ABOUT THIS TASK => A faithful, word-for-word transcription of all the data is what is needed.

SUPPLIED DATA =>

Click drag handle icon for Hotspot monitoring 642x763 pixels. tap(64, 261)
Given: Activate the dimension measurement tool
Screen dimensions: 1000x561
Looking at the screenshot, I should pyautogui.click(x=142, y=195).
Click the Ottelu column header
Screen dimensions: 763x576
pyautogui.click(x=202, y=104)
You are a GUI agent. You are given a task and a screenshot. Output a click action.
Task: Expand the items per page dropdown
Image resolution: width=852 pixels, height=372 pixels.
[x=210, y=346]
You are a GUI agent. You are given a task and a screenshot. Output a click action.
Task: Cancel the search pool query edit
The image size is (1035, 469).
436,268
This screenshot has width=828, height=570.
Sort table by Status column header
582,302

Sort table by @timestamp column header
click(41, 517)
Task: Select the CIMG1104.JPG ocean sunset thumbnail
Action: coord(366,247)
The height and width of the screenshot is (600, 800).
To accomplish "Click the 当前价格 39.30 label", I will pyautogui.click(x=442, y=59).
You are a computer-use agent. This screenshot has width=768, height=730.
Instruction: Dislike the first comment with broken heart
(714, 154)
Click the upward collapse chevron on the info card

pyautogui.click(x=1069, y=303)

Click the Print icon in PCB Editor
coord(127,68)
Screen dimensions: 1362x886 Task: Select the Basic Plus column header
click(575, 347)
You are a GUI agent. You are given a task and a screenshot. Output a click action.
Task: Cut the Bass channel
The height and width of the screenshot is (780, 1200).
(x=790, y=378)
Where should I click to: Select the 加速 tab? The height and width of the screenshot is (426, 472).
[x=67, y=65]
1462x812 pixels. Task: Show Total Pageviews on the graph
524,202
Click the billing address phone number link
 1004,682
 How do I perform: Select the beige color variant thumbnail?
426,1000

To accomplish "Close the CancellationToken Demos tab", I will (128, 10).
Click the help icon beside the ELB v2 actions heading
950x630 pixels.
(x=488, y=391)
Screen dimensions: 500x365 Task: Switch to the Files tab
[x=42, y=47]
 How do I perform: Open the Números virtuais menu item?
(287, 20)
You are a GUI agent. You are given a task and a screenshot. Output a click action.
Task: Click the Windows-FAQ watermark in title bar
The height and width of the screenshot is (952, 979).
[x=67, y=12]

ANSWER TO THIS PROBLEM =>
Click drag handle icon for Hotspot monitoring 642x763 pixels. tap(64, 261)
Given: Activate the dimension measurement tool
Screen dimensions: 1000x561
Looking at the screenshot, I should pyautogui.click(x=142, y=195).
Click the Ottelu column header
Screen dimensions: 763x576
pyautogui.click(x=202, y=104)
You are a GUI agent. You are given a task and a screenshot. Output a click action.
Task: Expand the items per page dropdown
Image resolution: width=852 pixels, height=372 pixels.
[x=210, y=346]
You are a GUI agent. You are given a task and a screenshot. Output a click action.
Task: Cancel the search pool query edit
The image size is (1035, 469).
436,268
This screenshot has width=828, height=570.
Sort table by Status column header
582,302

Sort table by @timestamp column header
click(41, 517)
Task: Select the CIMG1104.JPG ocean sunset thumbnail
Action: coord(366,247)
The height and width of the screenshot is (600, 800).
To accomplish "Click the 当前价格 39.30 label", I will pyautogui.click(x=442, y=59).
You are a computer-use agent. This screenshot has width=768, height=730.
Instruction: Dislike the first comment with broken heart
(714, 154)
Click the upward collapse chevron on the info card

pyautogui.click(x=1069, y=303)

Click the Print icon in PCB Editor
coord(127,68)
Screen dimensions: 1362x886 Task: Select the Basic Plus column header
click(575, 347)
You are a GUI agent. You are given a task and a screenshot. Output a click action.
Task: Cut the Bass channel
The height and width of the screenshot is (780, 1200).
(x=790, y=378)
Where should I click to: Select the 加速 tab? The height and width of the screenshot is (426, 472).
[x=67, y=65]
1462x812 pixels. Task: Show Total Pageviews on the graph
524,202
Click the billing address phone number link
 1004,682
 How do I perform: Select the beige color variant thumbnail?
426,1000

To accomplish "Close the CancellationToken Demos tab", I will (128, 10).
Click the help icon beside the ELB v2 actions heading
950x630 pixels.
(x=488, y=391)
Screen dimensions: 500x365 Task: Switch to the Files tab
[x=42, y=47]
 How do I perform: Open the Números virtuais menu item?
(287, 20)
You are a GUI agent. You are given a task and a screenshot. Output a click action.
Task: Click the Windows-FAQ watermark in title bar
The height and width of the screenshot is (952, 979).
[x=67, y=12]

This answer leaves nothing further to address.